Superfund Research Program
University of Kentucky Ph.D. student Maggie Murphy is a Lexington native who is committed to improving our nation’s health through novel research into nutrition and toxicology.
Several mentors inspired Maggie to pursue a career in nutrition. She credits teachers in high school with igniting a love of science within her, as well as her father who showed her the importance and benefits of good health. He challenged Maggie to take up running at the age of 12, and she grew to love the sport. Maggie has been an avid runner since then, and competes in several road races each year.
Maggie attended the University of Florida, where she completed a B.S. in Nutrition. From there, she returned home to Lexington to complete a Master of Science and Dietetic Internship in order to pursue a career of a Registered Dietician. During her internship, Maggie worked with many patients suffering from diabetes mellitus (Type 2 diabetes) and heart disease. She says, "while it was satisfying to encourage these patients to adopt a healthy lifestyle, I discovered a deeper desire to research the underlying causes of these diseases at the molecular level."

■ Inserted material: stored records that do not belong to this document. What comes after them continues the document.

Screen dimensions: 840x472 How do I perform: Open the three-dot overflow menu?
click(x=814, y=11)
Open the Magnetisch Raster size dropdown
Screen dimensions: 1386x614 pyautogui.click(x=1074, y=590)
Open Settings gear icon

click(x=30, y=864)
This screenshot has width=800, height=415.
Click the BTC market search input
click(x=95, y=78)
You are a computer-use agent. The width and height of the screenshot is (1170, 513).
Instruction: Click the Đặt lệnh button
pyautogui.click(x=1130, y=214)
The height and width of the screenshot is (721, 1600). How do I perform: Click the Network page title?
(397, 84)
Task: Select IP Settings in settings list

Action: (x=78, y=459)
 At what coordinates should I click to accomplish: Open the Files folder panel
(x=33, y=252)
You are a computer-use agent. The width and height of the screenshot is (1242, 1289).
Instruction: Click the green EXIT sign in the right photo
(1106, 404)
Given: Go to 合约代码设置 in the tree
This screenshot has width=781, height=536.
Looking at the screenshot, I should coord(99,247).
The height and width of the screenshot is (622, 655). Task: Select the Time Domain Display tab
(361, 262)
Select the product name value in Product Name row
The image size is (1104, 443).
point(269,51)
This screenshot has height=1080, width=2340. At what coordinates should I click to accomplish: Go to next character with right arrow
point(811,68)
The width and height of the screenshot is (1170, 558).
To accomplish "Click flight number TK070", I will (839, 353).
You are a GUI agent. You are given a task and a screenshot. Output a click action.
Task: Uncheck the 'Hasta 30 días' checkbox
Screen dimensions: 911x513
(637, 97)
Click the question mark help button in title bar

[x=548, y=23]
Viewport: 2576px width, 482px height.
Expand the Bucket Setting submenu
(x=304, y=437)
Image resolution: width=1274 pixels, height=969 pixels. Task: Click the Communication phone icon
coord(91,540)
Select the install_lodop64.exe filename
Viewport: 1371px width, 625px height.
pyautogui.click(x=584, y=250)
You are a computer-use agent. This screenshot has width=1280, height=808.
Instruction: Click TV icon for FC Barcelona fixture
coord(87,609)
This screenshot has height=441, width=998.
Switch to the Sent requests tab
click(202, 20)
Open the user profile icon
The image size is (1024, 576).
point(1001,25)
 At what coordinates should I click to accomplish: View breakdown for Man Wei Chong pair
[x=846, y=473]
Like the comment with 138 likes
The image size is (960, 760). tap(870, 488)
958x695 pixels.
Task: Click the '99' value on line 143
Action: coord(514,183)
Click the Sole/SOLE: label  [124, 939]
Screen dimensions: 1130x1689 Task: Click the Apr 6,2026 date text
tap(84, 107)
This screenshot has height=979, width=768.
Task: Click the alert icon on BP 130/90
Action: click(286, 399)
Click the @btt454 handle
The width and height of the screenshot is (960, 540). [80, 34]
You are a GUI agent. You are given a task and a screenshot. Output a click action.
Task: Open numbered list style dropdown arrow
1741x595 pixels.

While pursuing her Master’s degree, Maggie also met Dr. Bernhard Hennig. She worked as his teaching assistant, and found an interest in the field of cardiovascular research. Dr. Hennig offered her a position in his lab while she pursues a doctoral degree. She now studies the molecular mechanisms of PCB-induced toxicity in an attempt to identify novel targets that protect against chemical insult, such as green tea or engaging in lifestyle modifications such as exercise.
Recently, Maggie won the Charles River Best Poster Presentation Award for a Ph.D. student at the Ohio Valley Society of Toxicology meeting in September for her poster "Exercise decreases polychlorinated biphenyl-induced cardiovascular toxicity in mice."